_TASK TO COMPLETE_
Please reproduce, exactly and with nothing added, the lines of the material below that run from the one containing "Screen dimensions: 1080x791" to the end.

_THE INPUT_
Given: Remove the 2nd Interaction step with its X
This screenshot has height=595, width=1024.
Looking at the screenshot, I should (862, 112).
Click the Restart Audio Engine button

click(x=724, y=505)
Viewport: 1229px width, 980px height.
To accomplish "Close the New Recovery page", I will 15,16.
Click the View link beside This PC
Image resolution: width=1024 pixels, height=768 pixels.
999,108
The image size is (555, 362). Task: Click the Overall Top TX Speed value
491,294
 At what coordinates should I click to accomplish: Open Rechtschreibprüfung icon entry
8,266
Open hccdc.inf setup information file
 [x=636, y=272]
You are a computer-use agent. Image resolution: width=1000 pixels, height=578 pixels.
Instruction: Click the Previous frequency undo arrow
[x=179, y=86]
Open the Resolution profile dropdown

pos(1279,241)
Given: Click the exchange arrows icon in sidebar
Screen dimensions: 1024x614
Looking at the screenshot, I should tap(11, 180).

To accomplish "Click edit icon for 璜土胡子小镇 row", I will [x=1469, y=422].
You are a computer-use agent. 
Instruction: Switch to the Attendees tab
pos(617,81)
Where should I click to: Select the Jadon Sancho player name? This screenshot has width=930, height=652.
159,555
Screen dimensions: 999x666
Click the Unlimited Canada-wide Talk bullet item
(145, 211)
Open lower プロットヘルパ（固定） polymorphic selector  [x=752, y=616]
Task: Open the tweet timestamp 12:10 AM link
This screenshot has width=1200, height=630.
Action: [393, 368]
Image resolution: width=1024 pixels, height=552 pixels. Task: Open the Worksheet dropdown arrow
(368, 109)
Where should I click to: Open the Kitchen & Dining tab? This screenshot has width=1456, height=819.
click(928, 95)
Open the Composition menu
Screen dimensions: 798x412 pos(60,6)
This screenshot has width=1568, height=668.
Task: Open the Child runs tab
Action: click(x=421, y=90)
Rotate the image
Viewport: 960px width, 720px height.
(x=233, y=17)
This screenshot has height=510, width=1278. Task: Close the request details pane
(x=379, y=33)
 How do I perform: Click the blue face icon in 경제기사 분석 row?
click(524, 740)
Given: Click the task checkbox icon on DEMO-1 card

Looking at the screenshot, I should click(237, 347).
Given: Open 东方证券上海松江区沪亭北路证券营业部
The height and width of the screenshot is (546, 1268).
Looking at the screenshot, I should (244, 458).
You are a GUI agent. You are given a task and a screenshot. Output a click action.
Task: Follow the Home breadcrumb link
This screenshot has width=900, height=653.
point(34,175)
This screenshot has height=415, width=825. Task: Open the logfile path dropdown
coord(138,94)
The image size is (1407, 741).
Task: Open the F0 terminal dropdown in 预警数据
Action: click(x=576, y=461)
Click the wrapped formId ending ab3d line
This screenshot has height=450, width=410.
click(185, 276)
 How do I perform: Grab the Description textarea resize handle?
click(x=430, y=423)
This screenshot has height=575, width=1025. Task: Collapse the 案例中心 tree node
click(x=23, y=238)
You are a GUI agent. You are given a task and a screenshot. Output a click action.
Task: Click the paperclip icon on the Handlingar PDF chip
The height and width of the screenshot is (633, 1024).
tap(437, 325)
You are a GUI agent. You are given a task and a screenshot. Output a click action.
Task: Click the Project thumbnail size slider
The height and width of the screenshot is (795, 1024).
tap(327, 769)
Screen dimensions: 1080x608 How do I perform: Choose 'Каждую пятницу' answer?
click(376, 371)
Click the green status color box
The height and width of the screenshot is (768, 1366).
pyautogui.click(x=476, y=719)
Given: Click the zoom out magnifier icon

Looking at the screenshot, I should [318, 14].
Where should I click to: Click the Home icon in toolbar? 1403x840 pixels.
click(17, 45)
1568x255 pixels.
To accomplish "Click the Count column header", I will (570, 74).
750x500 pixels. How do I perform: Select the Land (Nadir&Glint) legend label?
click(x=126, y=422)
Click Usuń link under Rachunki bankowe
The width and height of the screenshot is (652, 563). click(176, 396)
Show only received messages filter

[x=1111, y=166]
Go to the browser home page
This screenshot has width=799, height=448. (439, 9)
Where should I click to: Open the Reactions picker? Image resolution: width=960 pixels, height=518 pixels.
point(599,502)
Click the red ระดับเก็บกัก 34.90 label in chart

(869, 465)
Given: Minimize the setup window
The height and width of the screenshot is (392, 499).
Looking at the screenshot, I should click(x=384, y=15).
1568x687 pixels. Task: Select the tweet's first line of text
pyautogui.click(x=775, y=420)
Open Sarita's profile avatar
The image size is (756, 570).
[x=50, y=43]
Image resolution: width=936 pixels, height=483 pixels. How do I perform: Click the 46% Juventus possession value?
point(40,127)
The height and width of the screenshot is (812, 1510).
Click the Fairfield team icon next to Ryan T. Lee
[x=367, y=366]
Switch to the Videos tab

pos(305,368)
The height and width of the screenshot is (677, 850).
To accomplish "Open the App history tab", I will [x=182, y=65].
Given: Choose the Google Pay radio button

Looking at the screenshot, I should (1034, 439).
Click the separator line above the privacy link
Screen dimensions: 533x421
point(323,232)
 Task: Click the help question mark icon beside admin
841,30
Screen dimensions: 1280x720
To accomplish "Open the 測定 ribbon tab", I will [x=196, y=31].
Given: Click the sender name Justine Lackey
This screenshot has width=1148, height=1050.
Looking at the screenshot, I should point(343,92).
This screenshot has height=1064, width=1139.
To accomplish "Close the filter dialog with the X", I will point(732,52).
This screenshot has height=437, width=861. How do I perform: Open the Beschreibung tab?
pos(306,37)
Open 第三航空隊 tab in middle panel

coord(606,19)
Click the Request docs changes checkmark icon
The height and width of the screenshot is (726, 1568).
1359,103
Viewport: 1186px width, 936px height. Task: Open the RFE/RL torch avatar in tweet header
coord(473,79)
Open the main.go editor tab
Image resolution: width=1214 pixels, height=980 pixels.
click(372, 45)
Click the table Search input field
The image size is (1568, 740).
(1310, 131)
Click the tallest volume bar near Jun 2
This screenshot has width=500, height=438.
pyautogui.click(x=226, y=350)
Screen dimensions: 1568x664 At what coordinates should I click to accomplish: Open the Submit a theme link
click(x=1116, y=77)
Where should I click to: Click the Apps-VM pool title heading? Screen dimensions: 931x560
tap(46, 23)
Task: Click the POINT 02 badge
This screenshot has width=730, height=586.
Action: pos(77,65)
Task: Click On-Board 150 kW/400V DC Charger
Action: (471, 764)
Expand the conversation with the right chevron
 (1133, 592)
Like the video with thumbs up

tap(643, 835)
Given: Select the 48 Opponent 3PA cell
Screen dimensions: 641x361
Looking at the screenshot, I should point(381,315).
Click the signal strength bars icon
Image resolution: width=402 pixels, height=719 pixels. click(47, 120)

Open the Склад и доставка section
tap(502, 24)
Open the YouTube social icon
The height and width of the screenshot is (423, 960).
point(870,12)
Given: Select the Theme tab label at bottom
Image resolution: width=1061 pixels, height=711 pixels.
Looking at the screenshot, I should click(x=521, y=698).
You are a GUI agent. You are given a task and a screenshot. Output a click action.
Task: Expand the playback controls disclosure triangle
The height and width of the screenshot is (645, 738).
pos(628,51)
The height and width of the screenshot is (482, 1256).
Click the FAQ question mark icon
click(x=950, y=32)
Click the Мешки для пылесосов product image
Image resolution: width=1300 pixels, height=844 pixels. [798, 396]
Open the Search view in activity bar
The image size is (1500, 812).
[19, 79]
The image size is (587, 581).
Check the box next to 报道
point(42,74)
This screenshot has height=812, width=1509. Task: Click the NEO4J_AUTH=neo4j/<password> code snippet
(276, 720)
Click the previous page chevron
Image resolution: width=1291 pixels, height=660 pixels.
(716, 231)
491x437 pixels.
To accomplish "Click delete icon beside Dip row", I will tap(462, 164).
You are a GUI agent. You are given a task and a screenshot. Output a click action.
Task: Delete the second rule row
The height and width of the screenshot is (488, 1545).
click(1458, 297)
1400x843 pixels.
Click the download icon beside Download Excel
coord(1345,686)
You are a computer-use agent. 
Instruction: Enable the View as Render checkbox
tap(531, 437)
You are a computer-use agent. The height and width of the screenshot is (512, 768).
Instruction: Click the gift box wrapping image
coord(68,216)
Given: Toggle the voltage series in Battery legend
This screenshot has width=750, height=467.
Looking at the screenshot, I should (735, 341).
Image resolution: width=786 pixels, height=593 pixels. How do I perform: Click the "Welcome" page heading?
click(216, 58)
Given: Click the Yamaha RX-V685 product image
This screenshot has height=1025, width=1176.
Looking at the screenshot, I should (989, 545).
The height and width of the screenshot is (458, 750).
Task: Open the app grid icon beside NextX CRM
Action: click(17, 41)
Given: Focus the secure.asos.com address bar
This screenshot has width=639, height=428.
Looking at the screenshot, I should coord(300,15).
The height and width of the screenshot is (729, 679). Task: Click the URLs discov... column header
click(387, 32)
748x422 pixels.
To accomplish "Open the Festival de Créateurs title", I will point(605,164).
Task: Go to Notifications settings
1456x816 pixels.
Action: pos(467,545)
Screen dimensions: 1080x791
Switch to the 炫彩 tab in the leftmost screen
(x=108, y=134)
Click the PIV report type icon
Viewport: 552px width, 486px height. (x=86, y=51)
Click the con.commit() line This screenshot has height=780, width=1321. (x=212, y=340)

_SOLVED EXERCISE_
Screen dimensions: 1080x791
Switch to the 炫彩 tab in the leftmost screen
(x=108, y=134)
Click the PIV report type icon
Viewport: 552px width, 486px height. (x=86, y=51)
Click the con.commit() line This screenshot has height=780, width=1321. (x=212, y=340)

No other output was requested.